When I bought Jessica Mann’s A Charitable End from Jamie Sturgeon recently, he told me a story that I never knew before. We were discussing Milward Kennedy, an interesting writer whom I’ve blogged about recently, and he mentioned a libel case in which Kennedy featured.
The story is told in a true crime book called The Ordeal of Philip Yale Drew. It’s written by Richard Whittington-Egan, a chap of immense knowledge, whom I’ve never met, but to whom I’ve chatted on the phone several times. He was very helpful indeed when I was writing Dancing for the Hangman, and was kind enough to read and comment on the manuscript.
Apparently, a novel that Kennedy wrote featured a thinly disguised version of Drew. The snag was that, though Drew had been suspected of murder, and was grilled at a coroner’s inquest, he was never tried and the case was never solved. Drew sued Kennedy and his publishers, Gollancz, for libel. The case was settled at the last minute before the trial, as often happens. The compensation didn’t do Drew much good, however, as he died only three years later. Kennedy’s barrister was H.C. Leon, who later became well-known as a writer under the name Henry Cecil.

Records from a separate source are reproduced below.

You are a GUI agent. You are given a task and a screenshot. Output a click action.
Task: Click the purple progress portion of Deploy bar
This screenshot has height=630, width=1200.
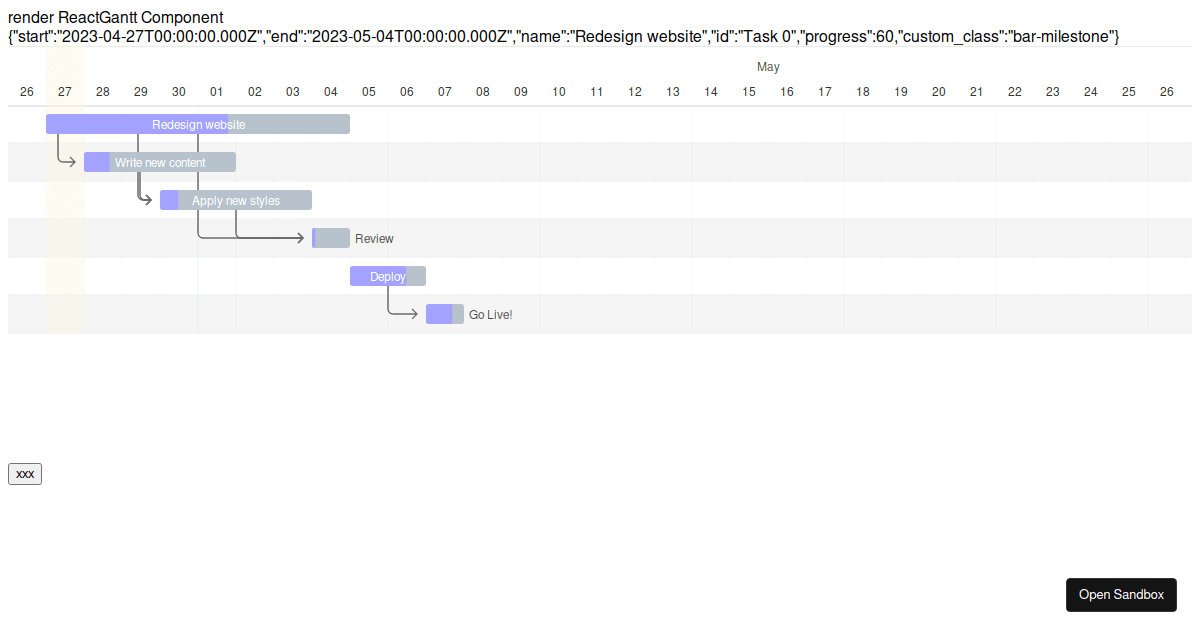coord(378,276)
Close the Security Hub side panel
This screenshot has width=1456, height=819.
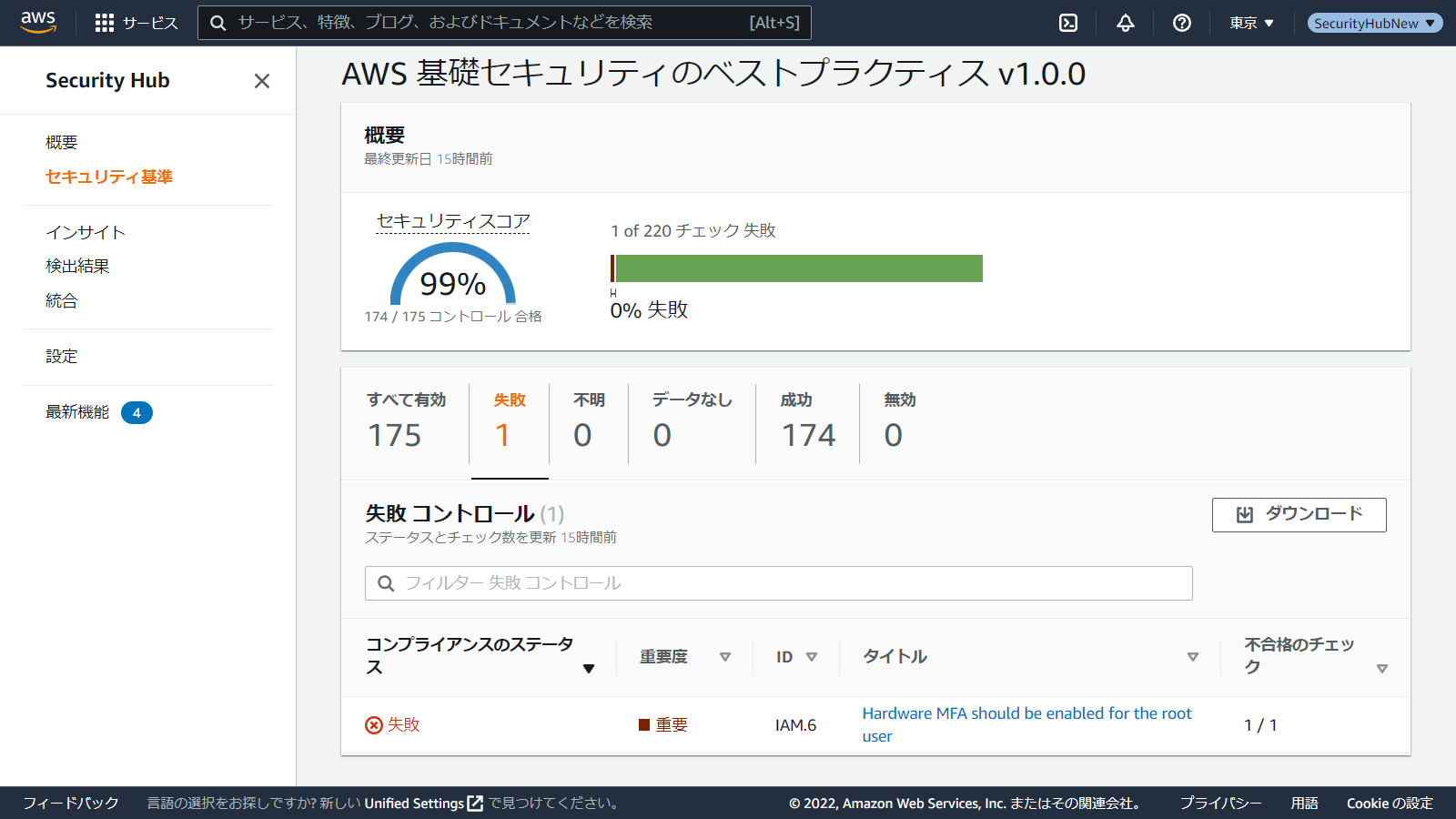coord(262,81)
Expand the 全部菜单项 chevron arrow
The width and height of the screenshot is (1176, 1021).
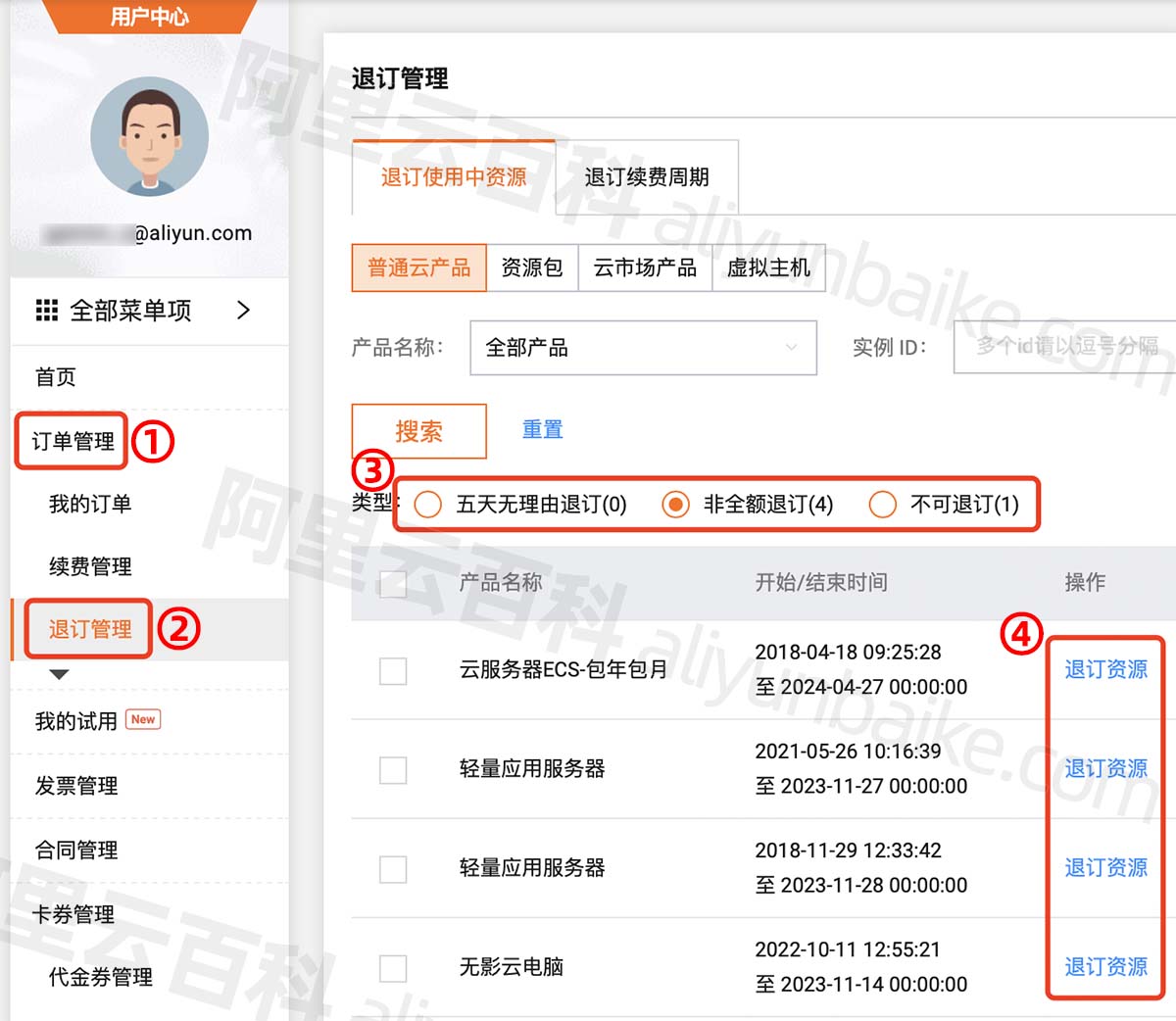243,311
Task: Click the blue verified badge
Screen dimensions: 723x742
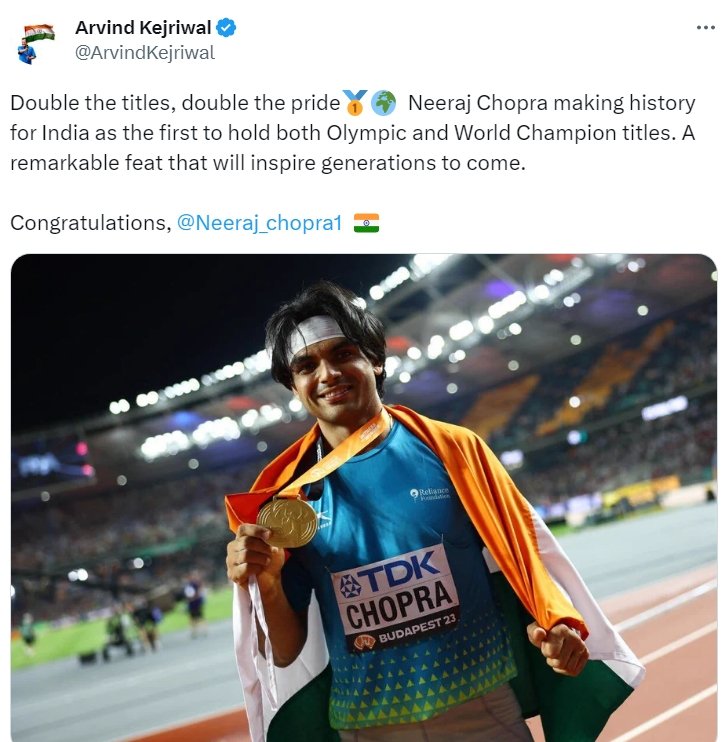Action: point(227,28)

This mishap rather messed up Kennedy’s career as a crime writer, or so it would seem. Until the court case, he had been prolific, a rising star of the genre. Afterwards, though he lived for thirty years or more, he only published four more books. A sobering story, to my mind. And a reminder of why it’s a good idea to try not to libel anyone. The trouble is, avoiding accidental libel is by definition rather difficult.